Please revise the records below by changing every "checkbox" to "check box" and leaving everything else the same.

━━━━━━━━━━━━━━━━━━━━━━━━━━━━━━

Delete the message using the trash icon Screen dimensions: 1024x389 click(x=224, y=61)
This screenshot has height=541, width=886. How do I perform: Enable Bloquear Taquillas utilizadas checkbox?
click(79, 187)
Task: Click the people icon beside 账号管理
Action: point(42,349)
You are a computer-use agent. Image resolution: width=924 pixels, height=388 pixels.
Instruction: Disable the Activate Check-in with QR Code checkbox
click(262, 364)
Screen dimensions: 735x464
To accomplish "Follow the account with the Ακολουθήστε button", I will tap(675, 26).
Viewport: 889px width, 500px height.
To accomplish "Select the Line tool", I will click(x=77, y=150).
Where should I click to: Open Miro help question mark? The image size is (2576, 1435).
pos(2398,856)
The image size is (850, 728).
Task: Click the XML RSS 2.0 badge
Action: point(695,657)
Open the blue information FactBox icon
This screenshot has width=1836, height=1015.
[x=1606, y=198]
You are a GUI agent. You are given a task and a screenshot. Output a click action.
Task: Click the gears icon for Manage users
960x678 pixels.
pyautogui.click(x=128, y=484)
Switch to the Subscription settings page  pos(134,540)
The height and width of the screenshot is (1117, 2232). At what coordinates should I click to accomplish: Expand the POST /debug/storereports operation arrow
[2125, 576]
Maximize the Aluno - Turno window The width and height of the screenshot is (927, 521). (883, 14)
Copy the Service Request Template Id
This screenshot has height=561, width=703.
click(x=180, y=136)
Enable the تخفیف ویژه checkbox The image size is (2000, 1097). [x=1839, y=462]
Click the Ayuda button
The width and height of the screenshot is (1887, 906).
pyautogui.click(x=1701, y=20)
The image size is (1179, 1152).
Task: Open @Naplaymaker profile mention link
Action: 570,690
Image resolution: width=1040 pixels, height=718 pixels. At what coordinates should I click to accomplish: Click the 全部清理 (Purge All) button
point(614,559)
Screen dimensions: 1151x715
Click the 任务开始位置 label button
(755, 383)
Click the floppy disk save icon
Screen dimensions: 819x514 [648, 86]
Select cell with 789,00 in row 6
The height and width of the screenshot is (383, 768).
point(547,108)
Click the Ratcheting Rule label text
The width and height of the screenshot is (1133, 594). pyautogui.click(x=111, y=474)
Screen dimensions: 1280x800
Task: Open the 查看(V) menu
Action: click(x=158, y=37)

━━━━━━━━━━━━━━━━━━━━━━━━━━━━━━

* _FINAL ANSWER_:
Delete the message using the trash icon Screen dimensions: 1024x389 click(x=224, y=61)
This screenshot has height=541, width=886. How do I perform: Enable Bloquear Taquillas utilizadas check box?
click(79, 187)
Task: Click the people icon beside 账号管理
Action: point(42,349)
You are a computer-use agent. Image resolution: width=924 pixels, height=388 pixels.
Instruction: Disable the Activate Check-in with QR Code check box
click(262, 364)
Screen dimensions: 735x464
To accomplish "Follow the account with the Ακολουθήστε button", I will tap(675, 26).
Viewport: 889px width, 500px height.
To accomplish "Select the Line tool", I will click(x=77, y=150).
Where should I click to: Open Miro help question mark? The image size is (2576, 1435).
pos(2398,856)
The image size is (850, 728).
Task: Click the XML RSS 2.0 badge
Action: point(695,657)
Open the blue information FactBox icon
This screenshot has width=1836, height=1015.
[x=1606, y=198]
You are a GUI agent. You are given a task and a screenshot. Output a click action.
Task: Click the gears icon for Manage users
960x678 pixels.
pyautogui.click(x=128, y=484)
Switch to the Subscription settings page  pos(134,540)
The height and width of the screenshot is (1117, 2232). At what coordinates should I click to accomplish: Expand the POST /debug/storereports operation arrow
[2125, 576]
Maximize the Aluno - Turno window The width and height of the screenshot is (927, 521). (883, 14)
Copy the Service Request Template Id
This screenshot has height=561, width=703.
click(x=180, y=136)
Enable the تخفیف ویژه check box The image size is (2000, 1097). [x=1839, y=462]
Click the Ayuda button
The width and height of the screenshot is (1887, 906).
pyautogui.click(x=1701, y=20)
The image size is (1179, 1152).
Task: Open @Naplaymaker profile mention link
Action: 570,690
Image resolution: width=1040 pixels, height=718 pixels. At what coordinates should I click to accomplish: Click the 全部清理 (Purge All) button
point(614,559)
Screen dimensions: 1151x715
Click the 任务开始位置 label button
(755, 383)
Click the floppy disk save icon
Screen dimensions: 819x514 [648, 86]
Select cell with 789,00 in row 6
The height and width of the screenshot is (383, 768).
point(547,108)
Click the Ratcheting Rule label text
The width and height of the screenshot is (1133, 594). pyautogui.click(x=111, y=474)
Screen dimensions: 1280x800
Task: Open the 查看(V) menu
Action: click(x=158, y=37)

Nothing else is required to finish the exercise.